Timing is everything. Once the
chuckles subsided, I pointed out that life in the Garden City is better than
the bucolic image of 1955. Besides porch swings, the Carousel, Farmers Market
and Out to Lunch, we have reliable air service (well mostly), cable and
satellite TV and, of course, the Internet. Missoulians are active nationally
and internationally. My colleagues' big-city smugness visibly dampened. But I
wasn't
finished yet.
By the time our salads arrived, the
conversation had turned to our collective worry about the future of American
health care. Major social and demographic trends are already resulting in a
tidal wave of caregiving need. As the baby boomers age, for the first time
there will be more older people than younger people on the planet. Half of
everyone who has ever lived to be 65 years old is alive today! Adding to the challenge is chronic illness, "an
invention"
of the latter half
of the 20th Century. Medicine enables people to live for years with
diseases that formerly caused death abruptly, but also precipitates
unprecedented social dilemmas.
The mood during our main course was somber as we
realized that every one of us was currently dealing with a grandparent, parent
or in-law who either needs care at present, or is frail, perhaps at risk of
falling, or otherwise soon to be in need of home health or residential care.
We Americans are finding it hard to
adequately care for the people we love. Many of us are part of two-job couples
and live a great distance from our parents. We all want our mothers and
fathers to have "the best
care possible," but even
those of us who are doctors and nurses are frustrated by how hard it is to
access basic services. Many of us are in the "sandwich generation," not finished with child rearing but inexorably
drawn into parent care. Our siblings and friends help when they can, but
peoples' time and capacity are limited.
These social problems are being
played out in every community. Indeed, how we will care for the soaring
numbers of ill, infirm and advanced elderly among us will be the central
social and moral questions confronting the baby boom generation.
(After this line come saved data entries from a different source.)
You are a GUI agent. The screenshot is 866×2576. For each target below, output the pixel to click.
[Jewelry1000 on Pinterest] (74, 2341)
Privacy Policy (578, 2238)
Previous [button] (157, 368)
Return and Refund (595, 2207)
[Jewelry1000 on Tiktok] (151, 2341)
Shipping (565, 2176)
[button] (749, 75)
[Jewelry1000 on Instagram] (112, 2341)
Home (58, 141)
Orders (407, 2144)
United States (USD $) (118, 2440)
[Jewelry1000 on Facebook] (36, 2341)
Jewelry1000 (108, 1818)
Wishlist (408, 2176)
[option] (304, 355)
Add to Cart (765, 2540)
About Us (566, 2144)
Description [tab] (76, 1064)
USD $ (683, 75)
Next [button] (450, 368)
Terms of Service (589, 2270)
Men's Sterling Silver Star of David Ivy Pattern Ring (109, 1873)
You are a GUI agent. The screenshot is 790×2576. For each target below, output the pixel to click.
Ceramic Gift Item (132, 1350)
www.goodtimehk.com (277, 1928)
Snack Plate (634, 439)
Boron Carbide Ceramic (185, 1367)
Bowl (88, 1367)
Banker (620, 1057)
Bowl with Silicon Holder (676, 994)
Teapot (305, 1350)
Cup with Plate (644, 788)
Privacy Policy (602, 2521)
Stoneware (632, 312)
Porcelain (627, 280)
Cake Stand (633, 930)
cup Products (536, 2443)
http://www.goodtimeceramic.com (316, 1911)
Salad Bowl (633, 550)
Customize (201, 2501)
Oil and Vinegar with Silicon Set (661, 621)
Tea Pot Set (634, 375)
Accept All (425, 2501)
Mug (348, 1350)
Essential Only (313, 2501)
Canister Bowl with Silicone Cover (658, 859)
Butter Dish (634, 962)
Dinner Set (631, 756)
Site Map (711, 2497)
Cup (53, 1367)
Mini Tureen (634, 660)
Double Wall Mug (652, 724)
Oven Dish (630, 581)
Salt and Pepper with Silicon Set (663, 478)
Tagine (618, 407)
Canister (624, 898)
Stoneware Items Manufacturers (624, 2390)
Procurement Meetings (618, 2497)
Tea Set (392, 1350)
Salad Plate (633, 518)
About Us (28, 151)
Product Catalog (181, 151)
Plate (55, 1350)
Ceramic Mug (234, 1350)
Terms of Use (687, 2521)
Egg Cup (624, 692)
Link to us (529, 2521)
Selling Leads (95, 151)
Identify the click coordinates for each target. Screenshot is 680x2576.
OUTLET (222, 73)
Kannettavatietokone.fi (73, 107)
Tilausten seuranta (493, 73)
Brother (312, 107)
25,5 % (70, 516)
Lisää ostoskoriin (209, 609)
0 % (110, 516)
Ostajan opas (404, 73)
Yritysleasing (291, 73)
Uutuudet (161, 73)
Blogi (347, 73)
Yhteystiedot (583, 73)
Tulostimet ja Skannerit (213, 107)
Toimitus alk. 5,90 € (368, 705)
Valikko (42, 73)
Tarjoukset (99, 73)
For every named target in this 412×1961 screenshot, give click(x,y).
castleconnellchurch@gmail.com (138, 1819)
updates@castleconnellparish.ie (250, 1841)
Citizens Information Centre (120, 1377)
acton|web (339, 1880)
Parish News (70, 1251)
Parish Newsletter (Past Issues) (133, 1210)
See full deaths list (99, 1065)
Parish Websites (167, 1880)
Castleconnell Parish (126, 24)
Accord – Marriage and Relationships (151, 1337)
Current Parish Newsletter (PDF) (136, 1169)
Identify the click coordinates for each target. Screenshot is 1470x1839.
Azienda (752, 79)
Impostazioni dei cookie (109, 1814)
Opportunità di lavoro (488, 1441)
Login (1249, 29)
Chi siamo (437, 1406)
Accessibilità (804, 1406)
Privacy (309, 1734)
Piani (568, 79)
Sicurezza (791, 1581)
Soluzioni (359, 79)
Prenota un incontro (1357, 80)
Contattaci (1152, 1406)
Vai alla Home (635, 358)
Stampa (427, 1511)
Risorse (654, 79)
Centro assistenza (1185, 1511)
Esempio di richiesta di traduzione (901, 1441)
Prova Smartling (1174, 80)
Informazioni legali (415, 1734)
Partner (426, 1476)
Dessert arrived and we began to focus on hopeful strategies. I pointed out that
people who live in Missoula are also dealing with these problems. But Missoula
is unique in one respect. As a community we are confronting these issues
head-on. Hundreds of Missoulians have built the Missoula Demonstration Project
to be a community-based vehicle with which to grapple with these profound
challenges.
Under the auspices of the Missoula
Demonstration Project, people from many walks of life are working to improve the
quality of life's end. Task
forces are raising awareness and skills related to pain management and advance
care planning. Others are exploring how best to integrate the realities of
dying, caregiving and grief within the life our faith communities, workplace
communities, schools, clubs and neighborhoods. The Project=s Life Stories task force has given rise to StoryKeepers, Inc. a new
community-based, non-profit organization dedicated to helping people review and
record their personal histories. Through the Arts task force Missoulians have
learned to create memorials for loved ones who have died.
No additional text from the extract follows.